One of the world’s largest downstream solar companies, Conergy, has started construction on what will likely be a world first ‘islanding’ solar and storage project in Australia’s north.
The $42.5 million project is set to be developed in Lakeland, in far north Queensland, and will be the Southern Hemisphere’s first integrated solar, storage, and fringe-of-grid project of this size and scale — and will aim to be a world first demonstration of grid-to-islanding.
[Update: Islanding is essentially when a “fringe” portion of the grid is cut off from the grid but then continues to function as a self-enclosed microgrid. (Presumably, this most often occurs temporarily.) For example, a community may lose power from the grid but then be able to keep electricity flowing via solar panels, batteries, wind turbines, etc. Of course, the proper technology needs to be in place to allow both connection to the grid and self-reliant electricity generation and transmission.]
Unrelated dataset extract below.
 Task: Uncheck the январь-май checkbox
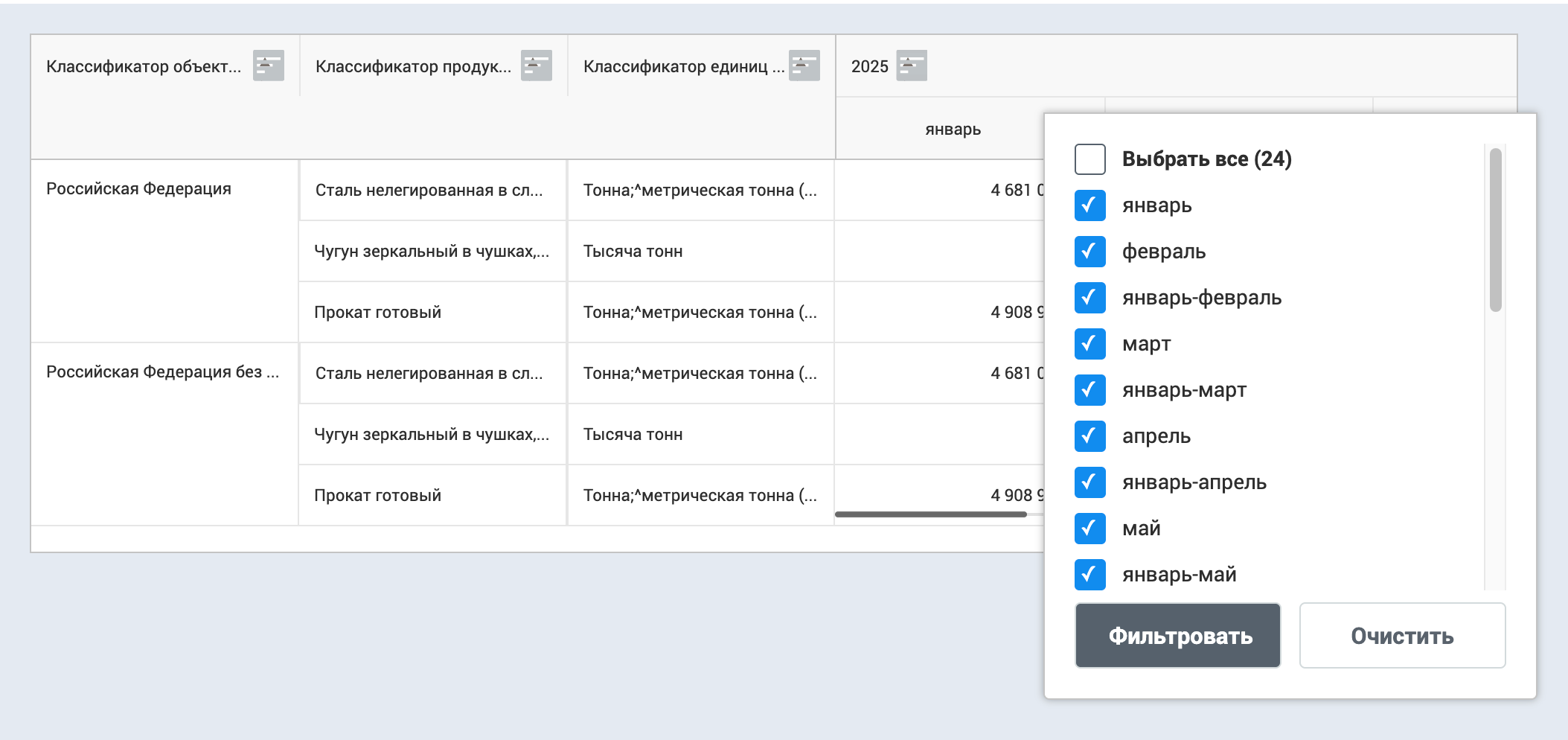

“Utility-scale solar and storage, combined with effective management software, is the Holy Grail of the global renewable energy industry, and with this project we are well within reach of it,” said Conergy Managing Director David McCallum. “This is an exciting opportunity to combine the latest developments in solar technology with utility-scale battery storage to feed consistent, quality power into the existing electricity grid.”
Further, because of the project’s intention to demonstrate grid-to-islanding, Conergy has established a Knowledge Sharing Project with the Australian Renewable Energy Agency (ARNEA), BHP Billiton, Ergon Energy, and Origin Energy.
“Along with our knowledge-share partners, we’ll be closely testing and demonstrating how the integrated technology performs, with the view that this model could be used more widely in the future,” McCallum continued.
“We want to demonstrate how this technology can provide an effective and consistent supply to the grid or operate in islanding mode, particularly in fringe-of-grid locations, paving the way for this integrated model to be used more widely around the world.”
ARENA is providing $17.4 million in funding support for the 10.8 MW project, with its 1.4 MW/5.3 MWh lithium-ion battery storage set up.
“Figuring out how solar PV and battery storage technologies best work together at a large scale will be crucial for helping more renewables enter our grids,” said ARENA CEO Ivor Frischknecht.
“We know that battery storage will play a critical role in our future energy systems. The benefit of adding batteries to solar farms is simple; they store energy from the sun for use at peak times and overnight. They can also smooth solar energy output on cloudy days.
“This plant will generate and store enough renewable energy to power more than 3000 homes and create up to 60 jobs in the Lakeland region during construction.
“The global energy transition is happening faster than many anticipated and Australia is well placed to be a key player. Our growing expertise in integrating renewables and batteries could readily translate into economic opportunities including export dollars in world markets.”